2007年10月30日 | EN | ES

The leishmaniasis parasite

The leishmaniasis parasite

CDC

[CARACAS] Cuban and Venezuelan researchers are to begin a project analysing the human genes involved in defence against the Leishmania parasite.

They hope the research will help in designing 'personalised medicine' — drugs tailor-made to individuals — to fight leishmaniasis.

Scientists from the Venezuelan Institute for Scientific Research (IVIC) and Cuba's Center for Genetic Engineering and Biotechnology will begin their research next year in Araira in northern Venezuela.

Northern Venezuela is a hot spot for cutaneous leishmaniasis, the most common form of the disease, characterised by sores on the skin.

The Leishmania parasite is transmitted to humans through biting sandflies and in addition to skin sores causes fever, anaemia and damage to the liver and spleen.

Cutaneous leishmaniasis can progress to more serious forms of the disease, the most serious of which is visceral leishmaniasis, which can be fatal if left untreated.

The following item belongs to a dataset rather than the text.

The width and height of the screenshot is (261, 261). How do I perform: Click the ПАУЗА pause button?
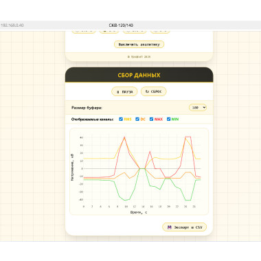pos(124,91)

The researchers will recruit 200 people for DNA samples — 100 infected with the Leishmania parasite and 100 without the infection — to detect the human genes responsible for protection from leishmaniasis.

IVIC scientist Mercerdes Fernández-Mestre, one of the lead researchers on the project, told SciDev.Net that several genes are involved in the immune response to infection, and it is important to study variations in those genes between people.

These variations could explain why some individuals living in endemic areas have been healthy for more than 20 years, she says.

The variations could also explain why some people seem predisposed to getting a more severe form of the illness, like diffuse cutaneous leishmaniasis, in which patients have extensive skin lesions that are hard to treat.

Fernández-Mestre said they intend to analyse genes that activate macrophages, immune cells that engulf and destroy the Leishmania parasite.

In some people, these genes fail to switch on and they have a poor macrophage response against the parasite.

The hope is that eventually drugs could be designed to turn these specific genes on, improving that person's immune response to the infection.

Venezuela's first laboratory specialising in pharmacogenomics — the science of understanding the link between an individual's unique genetic make-up and their response to drug treatment — will also be built.

The researchers hope to have their first results by the end of 2008.